Thank goodness that's over, now I can get back to writing.
However, it has absorbed my thinking. The implications, for myself and my family, are huge. We can't reverse this decision. It's not like an election; if we elect a bunch of tossers we can vote them out in another five years. We have to get this 'right'. (Today we find out what 'right' might look like).
Then came the murder of Jo Cox - there's nothing to add to the millions of words that have been written about this. But I can't have been the only one who never knew her but but still spent hours thinking about the senselessness of her death. Do I really live in a country where people kill other people who don't agree with them?
What's this got to do with writing?
Possibly not a lot. Because writing needs headspace. I have a Work-In-Progress lurking on my computer. I'm used to parking this in a corner of my mind when times are busy, knowing that it will talk to itself occasionally provided I give it a little attention (often in the form of a walk, when I allow myself to think about nothing else), and then it will re-emerge with solutions when I have time to get on with it.
But these last few weeks have been different. The combination of a full diary and political uncertainty has overwhelmed my capacity to contain the WIP in its safe corner.

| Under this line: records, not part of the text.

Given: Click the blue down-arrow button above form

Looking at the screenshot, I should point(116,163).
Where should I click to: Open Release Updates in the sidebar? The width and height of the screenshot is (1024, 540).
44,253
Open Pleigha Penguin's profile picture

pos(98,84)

I've had to give up, admit that there is simply too much going on. I have given myself permission to let the writing go for a while, knowing that this will pass and I can pick up it again when things settle.
Today we get the results of the referendum and I shall be absorbing the implications. There will be no energy for writing - again. But you, can you put huge world events to one side and settle to writing? Or do you, like me, allow yourself to give up occasionally?
If you've got any headspace to think about writing today, you can find some on my website, www.jocarroll.co.uk
My very politically aware aunt says she doesn't think the government will actually leave the EU - the referendum is not legally binding.
We shall see - and Dennis, commiserations.
We are meant to have a representative democracy in this country, in which we elect people who actually understand the issues to make the decisions for us. It doesn't always work out well, but it's telling that the vast majority of elected MPs were throwing all their weight behind the Remain camp.
As were virtually all the economists, and virtually all the other relevant experts.
But Nigel Farage put up a poster showing a tide of brown-skinned people moving from somewhere to somewhere, and a bunch of middle-to-old aged people in leafy villages and retirement resorts decided they didn't want those people setting up a jungle camp on their newly mowed lawn, and so decided to 'take back the freedom' they never knew they didn't have.
I have never been as angry as this in my entire life. The nation has shot itself in both feet: leaving the union and putting the lunatic right-wing in charge. For God's sake, can people look at Nigel Farage's guffawing, sneering face in front of his loathsome poster and not realise that HE IS THE BAD GUY?
Forty-three years of bridge building, gone. Thank you, little England. Thank you so bloody much.